Milliner, drawing on Merton, concludes the parallel between bourbon and spiritual transformation:
“We must ‘empty ourselves’ as He did. We must ‘deny ourselves’ and in some sense make ourselves ‘nothing’ in order that we may live not so much in ourselves as in Him. We must live by a power and a light that seem not to be there. We must live by the strength of an apparent emptiness that is always truly empty and yet never fails to support us at every moment. This is holiness.”
Such is the paradox of bourbon: The less there is of it, the better. As a truly great bourbon reaches its peak, the amber liquid increases in richness, hue, and complexity while decreasing in quantity. The greatest sip of bourbon must therefore, necessarily, be the barrel’s last solitary drop. Emptiness is perfection.26
As we pour ourselves out in service, as we become detached from ourselves and attached to God, as we become less ourselves and more like God, we become our finest selves. Theosis is complete. We become the completion subsumed in God.
CONCLUSION
The rock band Florence and the Machine filmed a music video in Ukraine in 2022, during that country’s ongoing conflict with Russia. The song they perform in the video is called “Free.” Following Florence around is an actor, who serves as a symbol of her anxiety. This actor controls her and is a constant presence and burden. Her emotion, she sings, “picks me up” and “puts me down a thousand times a day.” She’s seeking freedom, but she seems bound by her feelings.
She reveals that some of her anxiety comes from living with the constant pressure of suffering and death. How is she supposed to keep singing with such raging emotions and anxieties? But she continues, “There’s nothing else that I can do except to open up my arms and give it all to you.” The identity of this “you” is ambiguous. But the song emerges from her anxieties, lifting her up and putting her down to the dancing refrain of “I am free.” She leans her head up against her anxiety. She becomes friends with her feelings. The actor symbolizing anxiety puts her arm around Florence. Florence is the mountain. She notices the anxiety, yet she’s free.
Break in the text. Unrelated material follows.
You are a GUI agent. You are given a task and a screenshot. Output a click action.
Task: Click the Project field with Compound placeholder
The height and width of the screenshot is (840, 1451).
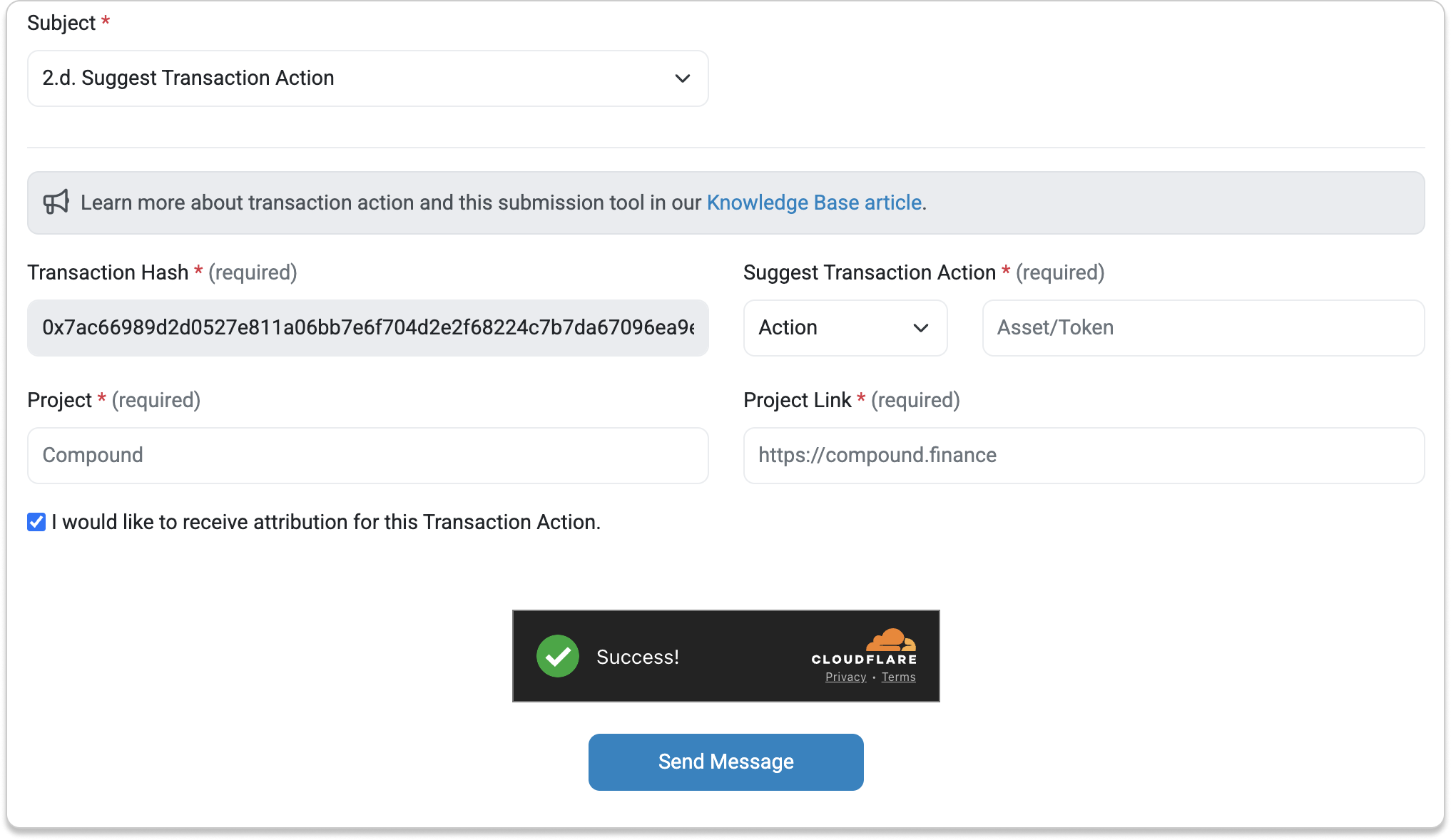367,456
I think it’s a beautiful picture of the things we’ve discussed in this chapter. Where attention to the self and urges for control can be all-consuming, holy detachment invites attention to different concerns—namely, to those things that concern God. It requires a contemplative purgation, which leads to union. This union is perfect freedom, a receptivity to the world rather than an imposition of power upon it in an attempt to manipulate and manufacture the things we want. God transforms our wants. In such a contemplation we are, like Florence, free.
1. I use this example in an article on education and attention. See Sosler, “Attentional Arts and Beholding Beauty.”
2. Bell, Meaning of Blue, 84.
3. Boersma, Seeing God, 219. On the sacramental nature of the world, Boersma writes, “Christian contemplation, therefore, is a sacramental way of seeing: It means we approach creation and the Scriptures as filled with the presence of Christ” (Seeing God, 232).
4. Thompson, “To Inhabit the Earth.”
5. Wirzba, Agrarian Spirit, 115.
6. John of the Cross, “Maxim on Love, 88,” 674.
7. Garrigou-Lagrange, Three Ages of the Interior Life, 1:103–5.
8. The language of “paying attention,” which uses monetary terms, is interesting. It’s almost as if we owe certain things attention and we pay for it. Contemplation may cost us something.
9. As Thomas Keating has suggested, “the goal of contemplative prayer is not so much the emptiness of thoughts or conversation as the emptiness of self” (Keating, Intimacy with God, 125).